Japan's JERA to spend $1.58 billion to take 27% stake in Philippines' Aboitiz Power
TOKYO (Reuters) - Japan's biggest power generator JERA said on Monday it will invest $1.58 billion to take 27% stake in Aboitiz Power Corp in the Philippines from Aboitiz's parent company to boost its presence in the country where power demand is growing.
The deal marks the biggest investment by JERA, a joint venture between Tokyo Electric Power Company Holdings Inc and Chubu Electric Power Co Inc, and is also aimed at expanding its renewable power portfolio, it said.
"We want to provide the Philippines' company with our know-how that we have accumulated over the decades on how to improve the efficiency of operations and maintenance and work together to achieve both growth and decarbonisation," JERA President Satoshi Onoda told a news conference.

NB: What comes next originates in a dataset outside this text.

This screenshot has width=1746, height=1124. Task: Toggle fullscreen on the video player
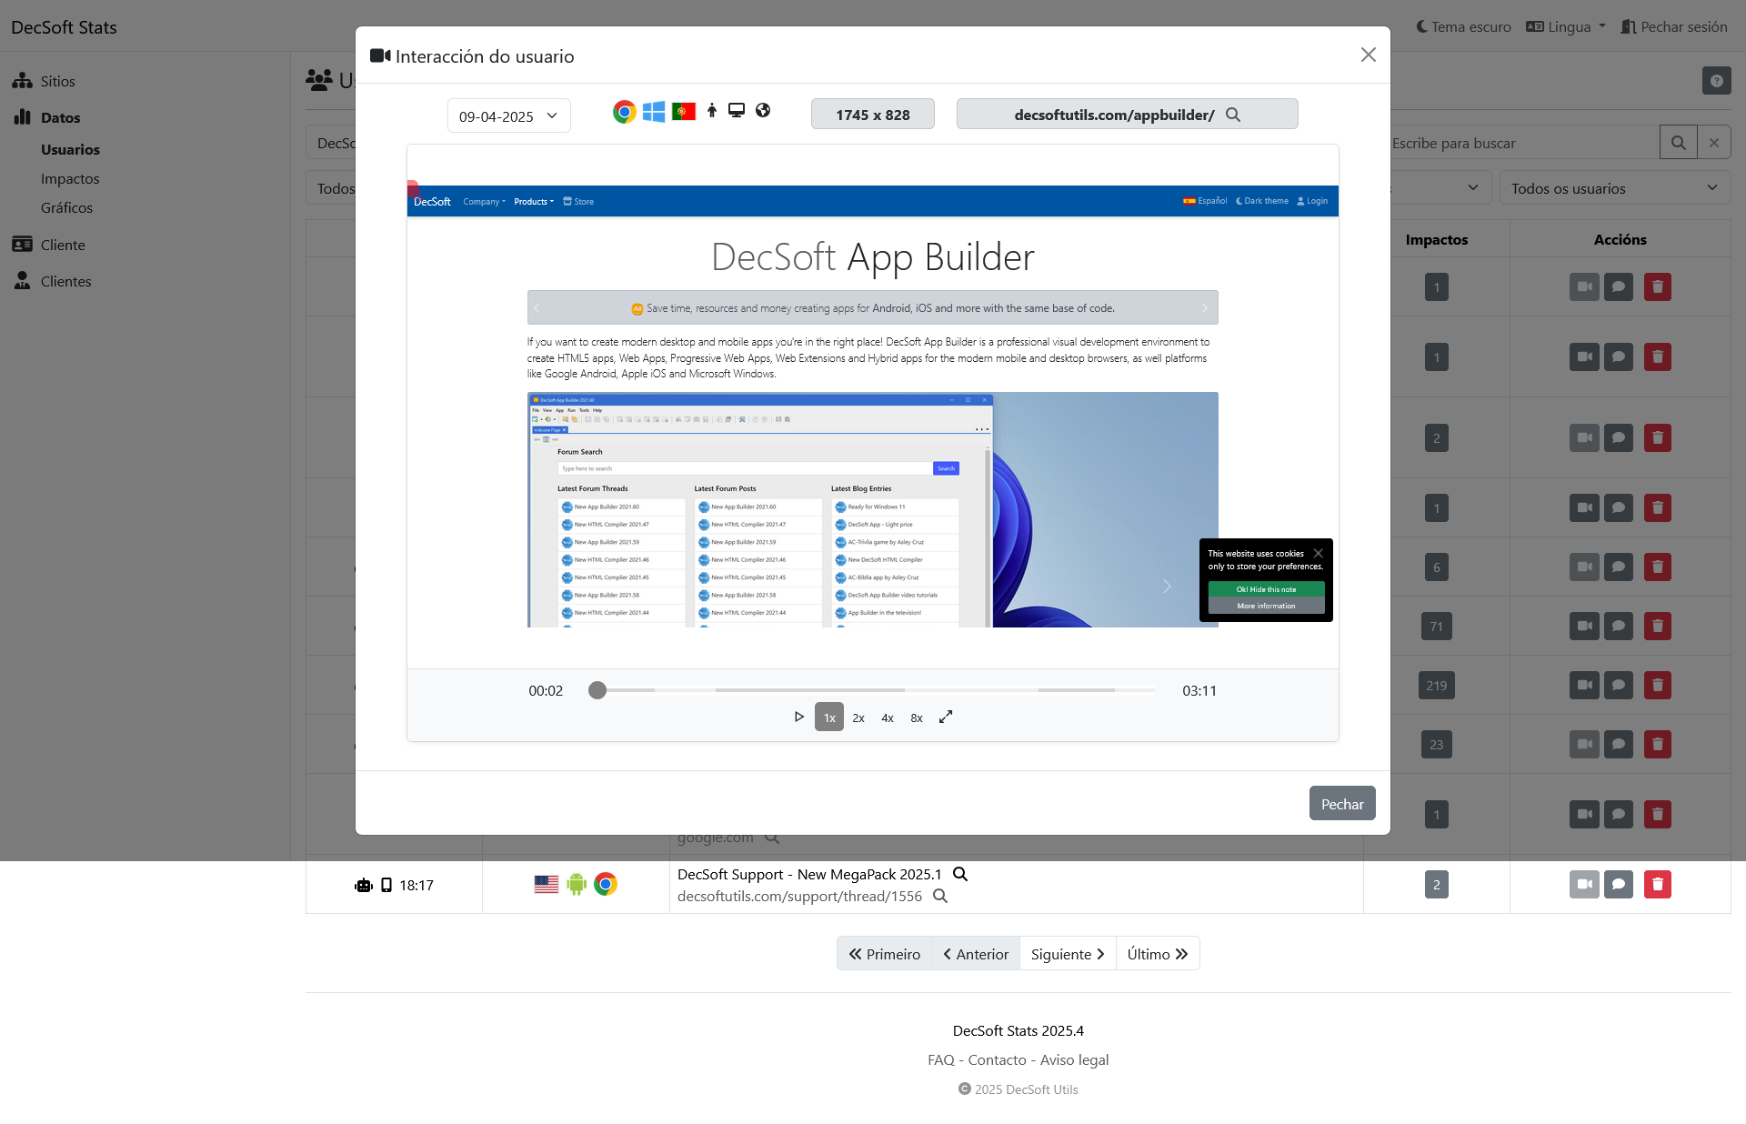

Power demand in the Philippines is expected to grow at an average annual rate of 4.2% through 2030, making the development of electric power infrastructure an urgent priority, he said.
"There is no liquefied natural gas (LNG) power plant in Philippines yet, but our involvement will enable Aboitiz to develop a world-class LNG power plant with competitive fuel procurement and efficient operation," he said.
Aboitiz Power, which is controlled by Aboitiz Equity Ventures Inc, aims to double power generation capacity to 9.2 gigawatts(GW) by 2030 from 4.6 GW now by expanding renewable energy and developing gas-fired power plant to meet increasing demand of electricity, Onoda said.
JERA and Aboitiz will explore collaboration in many areas including operation and maintenance, development of power projects, fuel procurement and use of cleaner fuels such as ammonia and hydrogen.
Aboitiz is eyeing to build a LNG power plant of about 1 GW which will use about 600,000-700,000 tonnes of LNG annually, according to Onoda.
"No concrete plan for a LNG plant has been set yet, but we will study together about the power project and the best way to procure the fuel," he said.